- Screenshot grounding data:
################
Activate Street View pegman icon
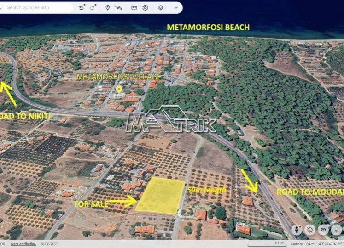344x248 pixels. [297, 230]
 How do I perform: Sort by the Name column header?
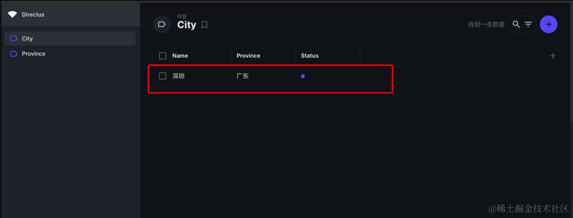click(180, 56)
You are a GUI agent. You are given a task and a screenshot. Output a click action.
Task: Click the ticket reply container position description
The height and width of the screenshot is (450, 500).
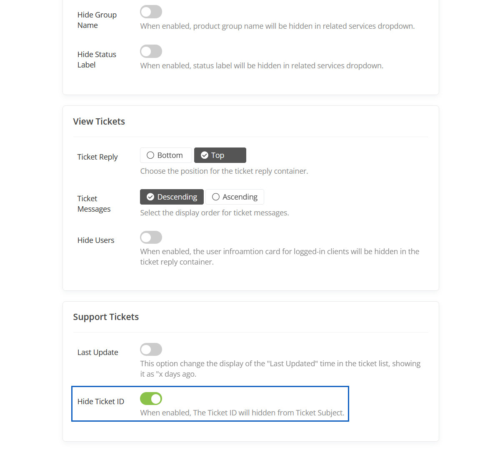[x=224, y=171]
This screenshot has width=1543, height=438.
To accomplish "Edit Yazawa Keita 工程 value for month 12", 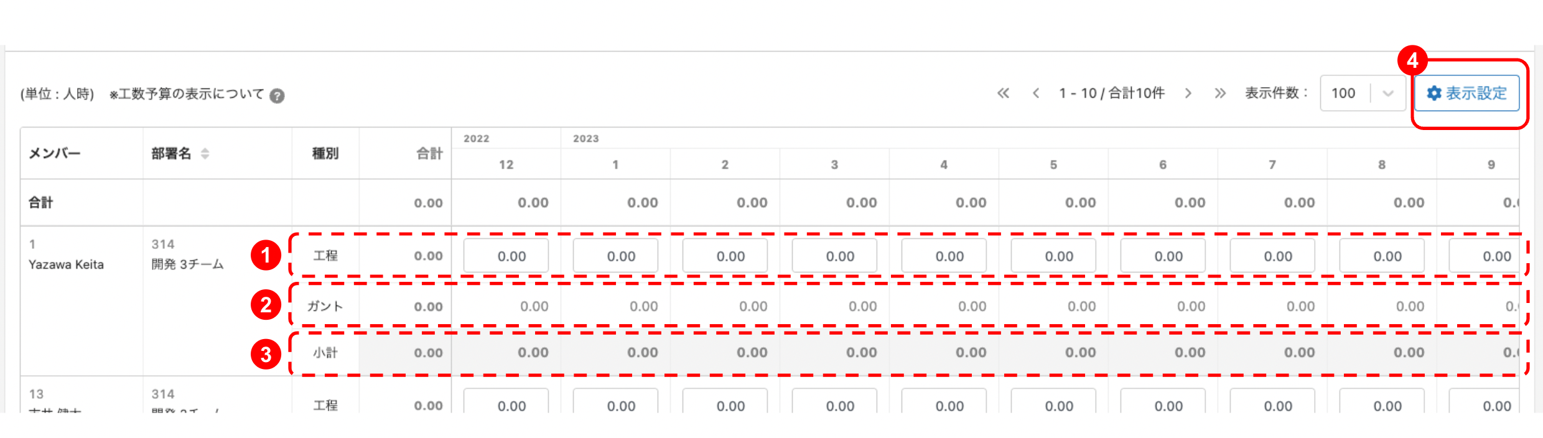I will 506,256.
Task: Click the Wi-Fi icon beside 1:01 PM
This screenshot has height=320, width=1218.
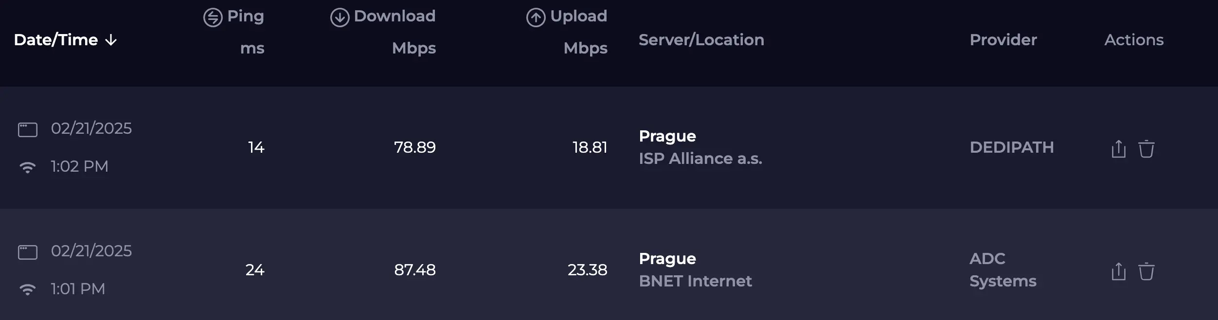Action: coord(28,290)
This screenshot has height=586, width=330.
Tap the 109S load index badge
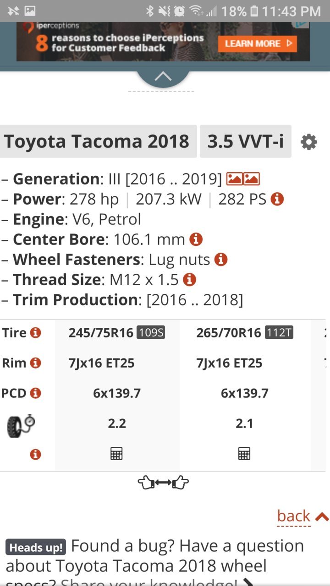point(151,333)
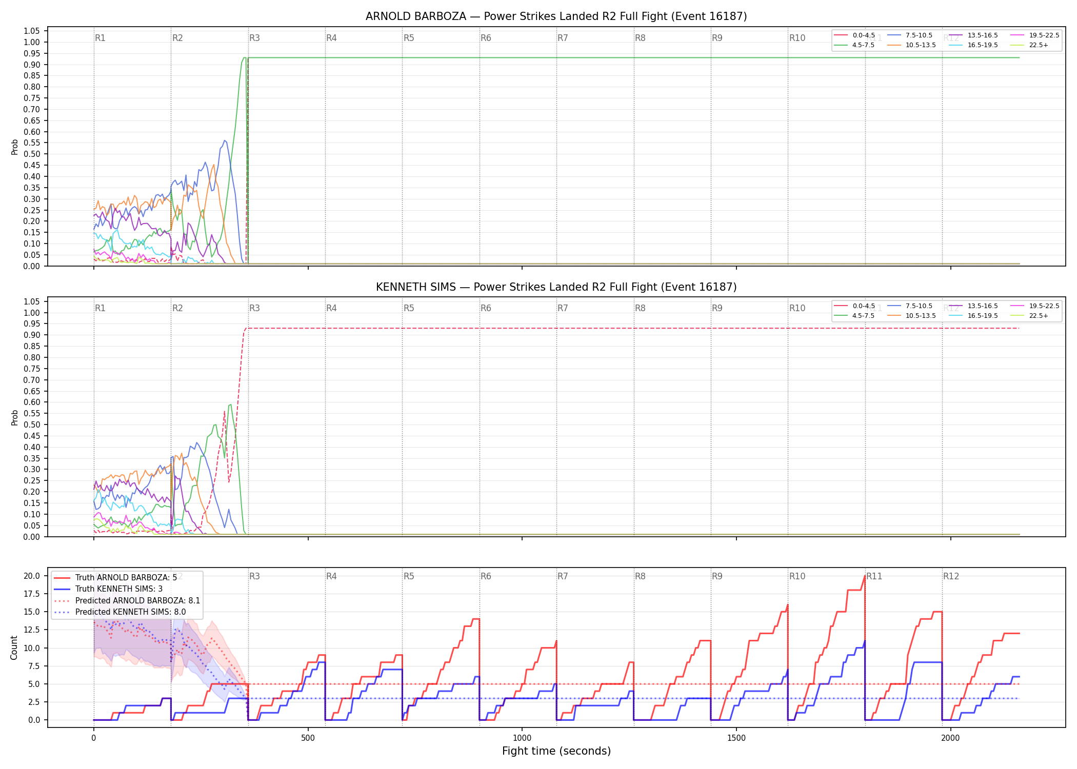
Task: Click the Count y-axis label
Action: [14, 647]
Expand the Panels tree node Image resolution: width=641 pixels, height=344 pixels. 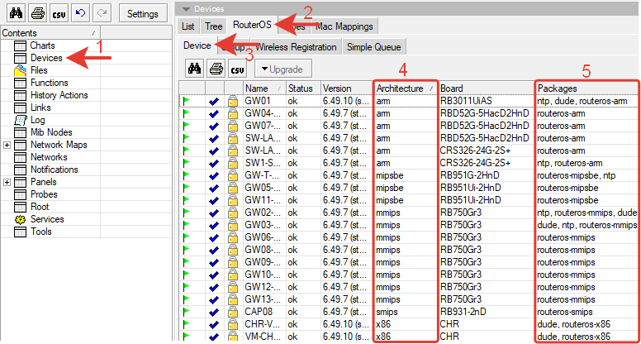[7, 182]
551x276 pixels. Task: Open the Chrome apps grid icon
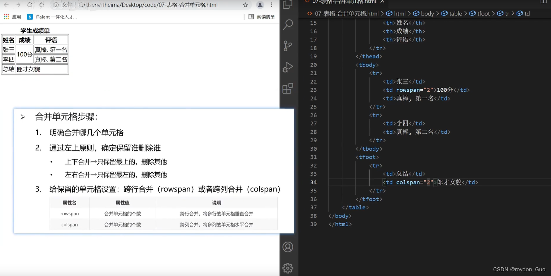[6, 16]
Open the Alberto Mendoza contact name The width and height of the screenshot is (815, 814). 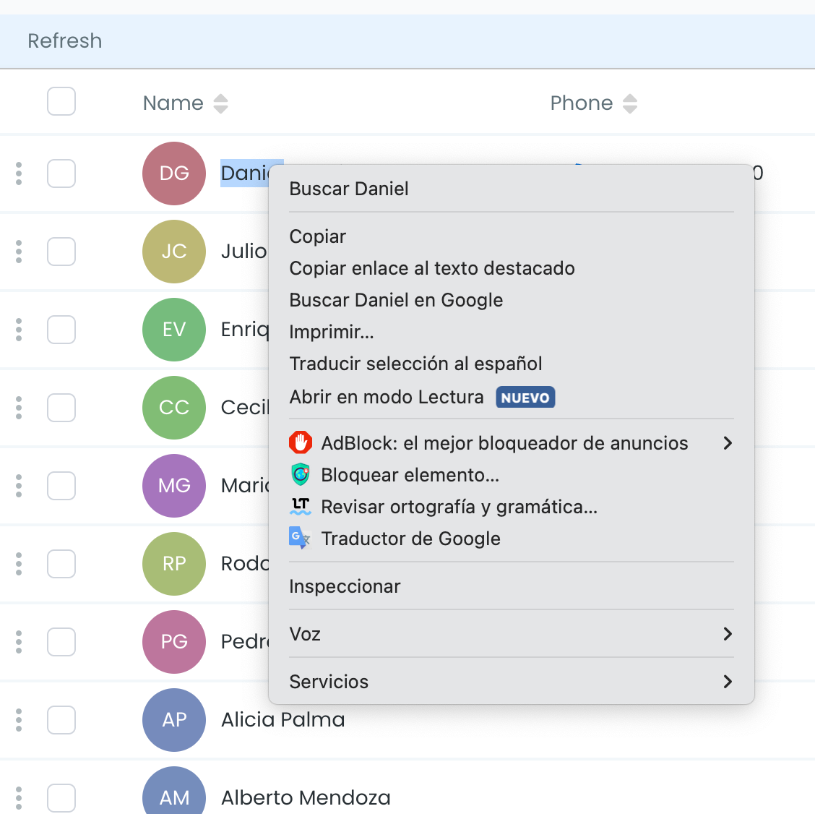pyautogui.click(x=306, y=797)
################
From the first line of the records through the line containing "This screenshot has width=1543, height=438.", please output exactly those lines and nothing more, leaving out the pictures.

Activate Street View pegman icon
344x248 pixels. [297, 230]
 How do I perform: Sort by the Name column header?
click(180, 56)
You are a GUI agent. You are given a task and a screenshot. Output a click action.
Task: Click the ticket reply container position description
The height and width of the screenshot is (450, 500).
[x=224, y=171]
This screenshot has width=1543, height=438.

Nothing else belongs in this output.